** BEGIN Extract provided **

I knew it! There's ex-lax in these cookies! :mad:
 
It's Saturday night... all right it is Sunday morning... and I am still up.
 
Yanno, it's annoying to get a PM from someone asking for advice, spend a quarter-hour composing some, and then realize they have Lit set to not allow PMs back to them... :p
 
graceanne said:
*looks suspicously at cookies* Did you make any of this? If not it might be safe. *takes cookie apart and check icecream*

I knew it! There's ex-lax in these cookies! :mad:


Your name is not Asshole and I only put that in chocolate frosting so it's not noticable! I'm much more subtle than you're giving me credit for!
 
graceanne said:
*looks suspicously at cookies* Did you make any of this? If not it might be safe. *takes cookie apart and check icecream*

I knew it! There's ex-lax in these cookies! :mad:


Grace, she hasn't poisoned anyone in some time, either accidently or on purpose. Honest. She does have a habit of not making enough though.
 
bronntanas said:
Grace, she hasn't poisoned anyone in some time, either accidently or on purpose. Honest. She does have a habit of not making enough though.

I know. I'm just ribbing her. And I wasn't gonna say anything, but then she said 'And gracie claims I'm a hazard in the kitchen.'. So I was honor bound to say something!
 
snowy ciara said:
Your name is not Asshole and I only put that in chocolate frosting so it's not noticable! I'm much more subtle than you're giving me credit for!

You put it in the chocolate! OMG! That's . . . that's . . . I'm speachless. . .

SACRILIGE!

I mean if it was vanilla . . . well that's one thing, but chocolate . . . that's just wrong.

** END Extract provided **
** BEGIN Data provided **

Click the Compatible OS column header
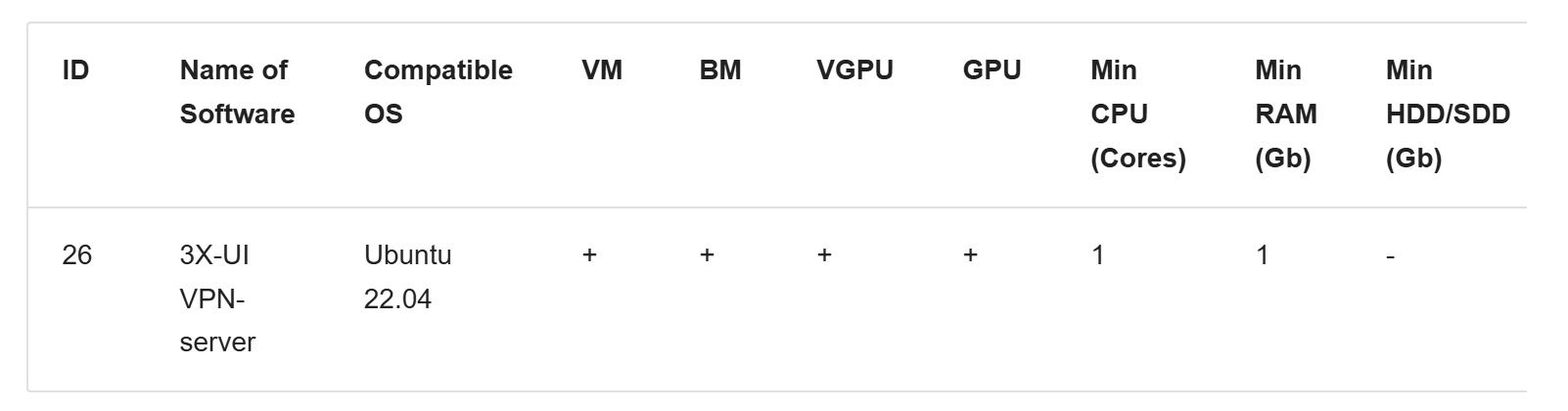 click(438, 92)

** END Data provided **

#### Parts of the exercise
[1] Translate this sentence from the cookie thread into Spanish: "She does have a habit of not making enough though."
[2] In the cookie thread, shorten the paragraph that begins "Yanno, it's annoying to get a PM" while keeping its main facts.

#### Task-by-task outputs
[1] Aunque sí tiene la costumbre de no preparar suficiente.

[2] It's irritating to spend fifteen minutes writing advice someone asked for by PM, only to find their Lit settings block PMs back to them.